Exercise brief:
From the records below, transcribe exactly the lines that begin at the line with "1024x576 pixels." and end at the line with "Select the cylinder", both included.

Entries taken from a collection:
##########

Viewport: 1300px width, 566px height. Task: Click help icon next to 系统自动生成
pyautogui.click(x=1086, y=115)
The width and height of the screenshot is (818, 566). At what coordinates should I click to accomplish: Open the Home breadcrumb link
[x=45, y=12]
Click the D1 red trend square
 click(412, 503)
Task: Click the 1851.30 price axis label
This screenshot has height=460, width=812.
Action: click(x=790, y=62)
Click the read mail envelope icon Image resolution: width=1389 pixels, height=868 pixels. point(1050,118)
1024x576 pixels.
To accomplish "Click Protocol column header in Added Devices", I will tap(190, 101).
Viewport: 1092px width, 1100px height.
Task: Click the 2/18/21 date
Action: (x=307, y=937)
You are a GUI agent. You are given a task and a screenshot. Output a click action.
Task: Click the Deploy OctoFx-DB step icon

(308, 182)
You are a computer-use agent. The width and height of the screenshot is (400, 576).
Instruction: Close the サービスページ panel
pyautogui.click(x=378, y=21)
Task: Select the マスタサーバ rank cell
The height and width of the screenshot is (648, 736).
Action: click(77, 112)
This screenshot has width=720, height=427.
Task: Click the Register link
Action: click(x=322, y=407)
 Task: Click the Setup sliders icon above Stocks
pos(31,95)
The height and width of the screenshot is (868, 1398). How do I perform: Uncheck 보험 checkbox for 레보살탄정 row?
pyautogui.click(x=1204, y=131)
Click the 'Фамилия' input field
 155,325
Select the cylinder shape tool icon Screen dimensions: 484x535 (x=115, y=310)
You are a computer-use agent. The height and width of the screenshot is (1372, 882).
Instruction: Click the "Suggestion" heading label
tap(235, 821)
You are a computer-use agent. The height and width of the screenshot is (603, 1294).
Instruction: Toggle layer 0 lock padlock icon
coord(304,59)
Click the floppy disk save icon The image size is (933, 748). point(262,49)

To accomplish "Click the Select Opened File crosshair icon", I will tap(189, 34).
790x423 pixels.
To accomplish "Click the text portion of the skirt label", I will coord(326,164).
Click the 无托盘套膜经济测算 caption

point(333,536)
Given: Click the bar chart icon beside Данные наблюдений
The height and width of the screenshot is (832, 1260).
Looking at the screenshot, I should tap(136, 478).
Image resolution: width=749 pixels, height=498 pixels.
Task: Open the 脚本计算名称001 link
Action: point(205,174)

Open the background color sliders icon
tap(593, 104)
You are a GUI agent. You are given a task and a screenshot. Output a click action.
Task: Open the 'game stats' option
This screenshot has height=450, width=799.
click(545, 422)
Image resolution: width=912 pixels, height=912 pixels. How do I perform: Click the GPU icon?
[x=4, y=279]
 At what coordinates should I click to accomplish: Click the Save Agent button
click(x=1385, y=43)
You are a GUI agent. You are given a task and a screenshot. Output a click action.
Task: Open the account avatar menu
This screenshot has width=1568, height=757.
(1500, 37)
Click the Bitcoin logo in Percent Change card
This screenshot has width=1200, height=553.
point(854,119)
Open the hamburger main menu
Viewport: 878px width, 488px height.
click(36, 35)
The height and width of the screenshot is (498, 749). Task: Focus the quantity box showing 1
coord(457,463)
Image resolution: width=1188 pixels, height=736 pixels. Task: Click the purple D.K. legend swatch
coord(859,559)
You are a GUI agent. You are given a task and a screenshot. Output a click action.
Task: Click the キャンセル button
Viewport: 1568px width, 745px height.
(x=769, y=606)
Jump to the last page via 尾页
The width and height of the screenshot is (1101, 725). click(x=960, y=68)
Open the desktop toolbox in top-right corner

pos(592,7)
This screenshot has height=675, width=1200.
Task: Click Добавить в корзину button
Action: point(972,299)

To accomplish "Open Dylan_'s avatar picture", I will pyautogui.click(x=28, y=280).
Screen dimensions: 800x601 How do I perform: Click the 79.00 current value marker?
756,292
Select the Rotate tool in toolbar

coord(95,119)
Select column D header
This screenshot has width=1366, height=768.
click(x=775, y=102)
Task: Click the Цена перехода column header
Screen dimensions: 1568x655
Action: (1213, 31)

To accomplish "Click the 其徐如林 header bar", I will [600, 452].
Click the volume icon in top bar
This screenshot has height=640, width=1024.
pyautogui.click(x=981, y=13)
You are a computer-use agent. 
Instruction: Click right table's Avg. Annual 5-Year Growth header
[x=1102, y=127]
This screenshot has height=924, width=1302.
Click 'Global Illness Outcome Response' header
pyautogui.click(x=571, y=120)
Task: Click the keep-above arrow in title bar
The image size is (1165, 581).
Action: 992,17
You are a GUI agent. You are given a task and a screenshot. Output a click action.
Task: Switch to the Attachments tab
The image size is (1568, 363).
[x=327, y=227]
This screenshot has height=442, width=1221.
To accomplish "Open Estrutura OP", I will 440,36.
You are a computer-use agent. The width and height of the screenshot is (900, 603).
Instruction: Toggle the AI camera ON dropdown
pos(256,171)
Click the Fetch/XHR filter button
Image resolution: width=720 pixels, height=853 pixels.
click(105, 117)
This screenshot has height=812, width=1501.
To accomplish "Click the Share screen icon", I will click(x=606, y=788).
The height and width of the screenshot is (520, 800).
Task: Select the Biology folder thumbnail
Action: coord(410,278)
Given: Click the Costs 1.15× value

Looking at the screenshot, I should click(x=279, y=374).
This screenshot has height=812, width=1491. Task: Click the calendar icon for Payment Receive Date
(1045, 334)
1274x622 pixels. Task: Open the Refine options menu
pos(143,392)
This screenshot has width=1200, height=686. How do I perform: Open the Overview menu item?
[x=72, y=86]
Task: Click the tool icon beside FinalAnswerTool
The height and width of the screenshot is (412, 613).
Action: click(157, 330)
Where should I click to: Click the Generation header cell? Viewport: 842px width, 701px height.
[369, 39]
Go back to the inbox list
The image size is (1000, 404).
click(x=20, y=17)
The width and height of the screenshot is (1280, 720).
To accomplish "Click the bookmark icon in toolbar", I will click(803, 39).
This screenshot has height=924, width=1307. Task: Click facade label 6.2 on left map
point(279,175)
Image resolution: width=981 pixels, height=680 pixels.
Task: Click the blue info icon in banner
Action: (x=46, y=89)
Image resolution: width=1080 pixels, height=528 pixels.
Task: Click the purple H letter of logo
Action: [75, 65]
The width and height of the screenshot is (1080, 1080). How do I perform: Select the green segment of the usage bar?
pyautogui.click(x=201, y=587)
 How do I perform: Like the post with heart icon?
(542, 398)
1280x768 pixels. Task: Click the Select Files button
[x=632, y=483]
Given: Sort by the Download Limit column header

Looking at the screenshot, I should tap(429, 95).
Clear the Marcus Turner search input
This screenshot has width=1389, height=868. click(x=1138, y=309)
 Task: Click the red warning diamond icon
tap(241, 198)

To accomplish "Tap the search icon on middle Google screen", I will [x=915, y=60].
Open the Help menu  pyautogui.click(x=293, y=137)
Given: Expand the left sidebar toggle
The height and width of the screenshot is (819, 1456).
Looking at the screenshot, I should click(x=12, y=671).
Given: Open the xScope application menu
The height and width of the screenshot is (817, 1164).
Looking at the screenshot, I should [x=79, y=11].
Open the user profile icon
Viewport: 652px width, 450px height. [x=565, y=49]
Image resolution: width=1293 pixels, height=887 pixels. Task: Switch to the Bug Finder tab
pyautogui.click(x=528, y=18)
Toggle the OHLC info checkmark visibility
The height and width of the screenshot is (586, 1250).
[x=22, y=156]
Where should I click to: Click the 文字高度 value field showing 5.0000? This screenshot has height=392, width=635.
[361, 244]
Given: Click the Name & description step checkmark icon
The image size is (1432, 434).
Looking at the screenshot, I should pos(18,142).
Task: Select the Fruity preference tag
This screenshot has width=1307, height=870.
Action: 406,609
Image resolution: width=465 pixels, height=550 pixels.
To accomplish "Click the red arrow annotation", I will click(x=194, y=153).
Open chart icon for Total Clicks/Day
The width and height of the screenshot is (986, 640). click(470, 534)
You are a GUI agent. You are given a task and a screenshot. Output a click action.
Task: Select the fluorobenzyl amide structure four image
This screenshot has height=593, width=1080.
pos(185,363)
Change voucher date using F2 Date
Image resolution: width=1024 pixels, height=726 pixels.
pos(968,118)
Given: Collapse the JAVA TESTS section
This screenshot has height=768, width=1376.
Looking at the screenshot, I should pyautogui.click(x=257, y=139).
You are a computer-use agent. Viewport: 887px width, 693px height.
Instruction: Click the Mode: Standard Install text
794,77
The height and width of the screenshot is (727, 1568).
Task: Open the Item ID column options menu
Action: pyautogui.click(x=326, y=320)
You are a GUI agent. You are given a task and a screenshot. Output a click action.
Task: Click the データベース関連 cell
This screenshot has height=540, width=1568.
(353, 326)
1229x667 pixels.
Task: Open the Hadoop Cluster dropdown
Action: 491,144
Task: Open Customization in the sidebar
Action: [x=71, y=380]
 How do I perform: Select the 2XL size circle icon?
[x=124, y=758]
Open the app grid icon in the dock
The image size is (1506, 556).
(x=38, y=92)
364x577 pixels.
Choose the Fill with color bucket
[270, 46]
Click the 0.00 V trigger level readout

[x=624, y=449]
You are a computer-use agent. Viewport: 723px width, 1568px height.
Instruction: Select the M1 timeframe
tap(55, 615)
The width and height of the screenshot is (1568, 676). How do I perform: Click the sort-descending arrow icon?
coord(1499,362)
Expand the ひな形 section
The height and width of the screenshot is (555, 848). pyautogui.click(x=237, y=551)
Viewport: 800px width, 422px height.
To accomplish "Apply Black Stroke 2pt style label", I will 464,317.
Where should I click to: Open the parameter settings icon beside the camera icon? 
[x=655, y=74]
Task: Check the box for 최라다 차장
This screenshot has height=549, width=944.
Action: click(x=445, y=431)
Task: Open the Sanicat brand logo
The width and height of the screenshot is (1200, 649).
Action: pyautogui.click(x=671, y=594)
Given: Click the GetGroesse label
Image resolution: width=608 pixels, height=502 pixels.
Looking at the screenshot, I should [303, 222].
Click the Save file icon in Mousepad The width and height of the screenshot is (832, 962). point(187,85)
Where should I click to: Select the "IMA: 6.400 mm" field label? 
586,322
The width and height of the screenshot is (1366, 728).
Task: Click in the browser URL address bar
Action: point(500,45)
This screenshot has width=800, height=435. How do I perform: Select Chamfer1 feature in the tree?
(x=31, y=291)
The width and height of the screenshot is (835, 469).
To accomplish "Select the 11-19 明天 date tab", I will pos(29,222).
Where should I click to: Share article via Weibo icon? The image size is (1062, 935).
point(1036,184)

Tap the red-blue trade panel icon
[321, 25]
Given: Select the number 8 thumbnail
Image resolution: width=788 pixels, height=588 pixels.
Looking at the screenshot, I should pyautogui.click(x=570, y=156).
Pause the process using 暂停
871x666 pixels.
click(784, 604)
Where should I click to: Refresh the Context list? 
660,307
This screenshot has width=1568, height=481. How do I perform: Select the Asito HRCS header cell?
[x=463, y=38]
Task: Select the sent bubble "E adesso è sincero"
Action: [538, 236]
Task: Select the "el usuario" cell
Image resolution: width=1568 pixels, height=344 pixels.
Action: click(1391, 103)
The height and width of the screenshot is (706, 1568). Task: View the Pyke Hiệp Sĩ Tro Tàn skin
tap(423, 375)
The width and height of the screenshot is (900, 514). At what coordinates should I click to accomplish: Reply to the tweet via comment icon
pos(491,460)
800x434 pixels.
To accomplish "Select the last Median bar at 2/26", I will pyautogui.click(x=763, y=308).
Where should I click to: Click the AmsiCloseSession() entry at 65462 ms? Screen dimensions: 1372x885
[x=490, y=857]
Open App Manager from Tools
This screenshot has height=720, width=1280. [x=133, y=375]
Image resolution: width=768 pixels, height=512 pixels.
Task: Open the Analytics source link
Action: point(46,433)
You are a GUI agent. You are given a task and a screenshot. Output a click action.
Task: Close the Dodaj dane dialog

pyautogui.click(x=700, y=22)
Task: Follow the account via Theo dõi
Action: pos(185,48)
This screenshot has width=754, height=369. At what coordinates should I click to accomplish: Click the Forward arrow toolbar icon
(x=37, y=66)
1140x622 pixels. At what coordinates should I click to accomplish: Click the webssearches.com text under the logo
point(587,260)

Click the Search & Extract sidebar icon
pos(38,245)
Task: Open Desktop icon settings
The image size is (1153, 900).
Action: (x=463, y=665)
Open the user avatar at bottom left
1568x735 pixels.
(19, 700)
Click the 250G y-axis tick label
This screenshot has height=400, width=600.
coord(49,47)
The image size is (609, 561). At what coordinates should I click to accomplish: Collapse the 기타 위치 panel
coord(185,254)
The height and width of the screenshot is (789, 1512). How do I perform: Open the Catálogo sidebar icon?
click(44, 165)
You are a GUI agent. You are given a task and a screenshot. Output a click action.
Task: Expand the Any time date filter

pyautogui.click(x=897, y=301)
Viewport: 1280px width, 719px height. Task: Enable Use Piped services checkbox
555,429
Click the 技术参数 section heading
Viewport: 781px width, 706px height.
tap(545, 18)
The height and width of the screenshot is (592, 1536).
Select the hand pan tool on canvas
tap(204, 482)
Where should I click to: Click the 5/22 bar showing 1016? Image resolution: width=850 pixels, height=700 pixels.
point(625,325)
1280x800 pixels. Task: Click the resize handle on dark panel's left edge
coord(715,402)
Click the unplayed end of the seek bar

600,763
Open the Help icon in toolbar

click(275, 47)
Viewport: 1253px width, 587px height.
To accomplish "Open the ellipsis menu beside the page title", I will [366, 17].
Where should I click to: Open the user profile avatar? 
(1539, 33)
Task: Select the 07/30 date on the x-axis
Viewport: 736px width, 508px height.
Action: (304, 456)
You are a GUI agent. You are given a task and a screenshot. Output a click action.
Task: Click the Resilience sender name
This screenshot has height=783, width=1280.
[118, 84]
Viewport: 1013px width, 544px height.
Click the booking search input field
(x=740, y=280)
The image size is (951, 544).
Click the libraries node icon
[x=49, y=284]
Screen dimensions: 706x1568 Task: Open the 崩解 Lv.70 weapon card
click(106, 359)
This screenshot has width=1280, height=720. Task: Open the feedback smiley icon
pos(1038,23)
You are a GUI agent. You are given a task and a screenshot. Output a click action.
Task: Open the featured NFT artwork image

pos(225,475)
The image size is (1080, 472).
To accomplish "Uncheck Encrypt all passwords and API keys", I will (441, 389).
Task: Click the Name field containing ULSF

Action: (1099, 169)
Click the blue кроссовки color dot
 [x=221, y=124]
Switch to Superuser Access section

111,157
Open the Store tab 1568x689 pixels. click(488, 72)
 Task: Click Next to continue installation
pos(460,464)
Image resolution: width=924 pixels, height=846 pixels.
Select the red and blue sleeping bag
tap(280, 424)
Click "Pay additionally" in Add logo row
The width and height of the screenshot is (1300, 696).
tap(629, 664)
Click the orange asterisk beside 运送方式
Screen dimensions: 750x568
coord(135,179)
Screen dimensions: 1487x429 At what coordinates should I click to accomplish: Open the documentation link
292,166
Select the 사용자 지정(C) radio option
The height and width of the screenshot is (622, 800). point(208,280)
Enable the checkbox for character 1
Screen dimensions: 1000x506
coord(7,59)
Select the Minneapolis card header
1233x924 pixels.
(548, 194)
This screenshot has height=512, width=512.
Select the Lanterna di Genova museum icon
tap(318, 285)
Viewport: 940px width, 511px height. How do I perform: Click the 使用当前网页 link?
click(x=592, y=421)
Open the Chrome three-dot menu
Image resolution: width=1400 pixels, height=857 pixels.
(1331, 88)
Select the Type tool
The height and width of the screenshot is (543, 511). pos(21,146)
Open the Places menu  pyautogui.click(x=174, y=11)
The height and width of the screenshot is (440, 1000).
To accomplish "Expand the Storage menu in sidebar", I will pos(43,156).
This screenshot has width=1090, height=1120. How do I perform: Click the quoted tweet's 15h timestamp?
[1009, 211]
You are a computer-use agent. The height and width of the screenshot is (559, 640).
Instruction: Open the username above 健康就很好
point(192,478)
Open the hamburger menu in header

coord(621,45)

##########

Solution:
1024x576 pixels.
To accomplish "Click Protocol column header in Added Devices", I will tap(190, 101).
Viewport: 1092px width, 1100px height.
Task: Click the 2/18/21 date
Action: (x=307, y=937)
You are a GUI agent. You are given a task and a screenshot. Output a click action.
Task: Click the Deploy OctoFx-DB step icon

(308, 182)
You are a computer-use agent. The width and height of the screenshot is (400, 576).
Instruction: Close the サービスページ panel
pyautogui.click(x=378, y=21)
Task: Select the マスタサーバ rank cell
The height and width of the screenshot is (648, 736).
Action: click(77, 112)
This screenshot has width=720, height=427.
Task: Click the Register link
Action: click(x=322, y=407)
 Task: Click the Setup sliders icon above Stocks
pos(31,95)
The height and width of the screenshot is (868, 1398). How do I perform: Uncheck 보험 checkbox for 레보살탄정 row?
pyautogui.click(x=1204, y=131)
Click the 'Фамилия' input field
 155,325
Select the cylinder shape tool icon Screen dimensions: 484x535 (x=115, y=310)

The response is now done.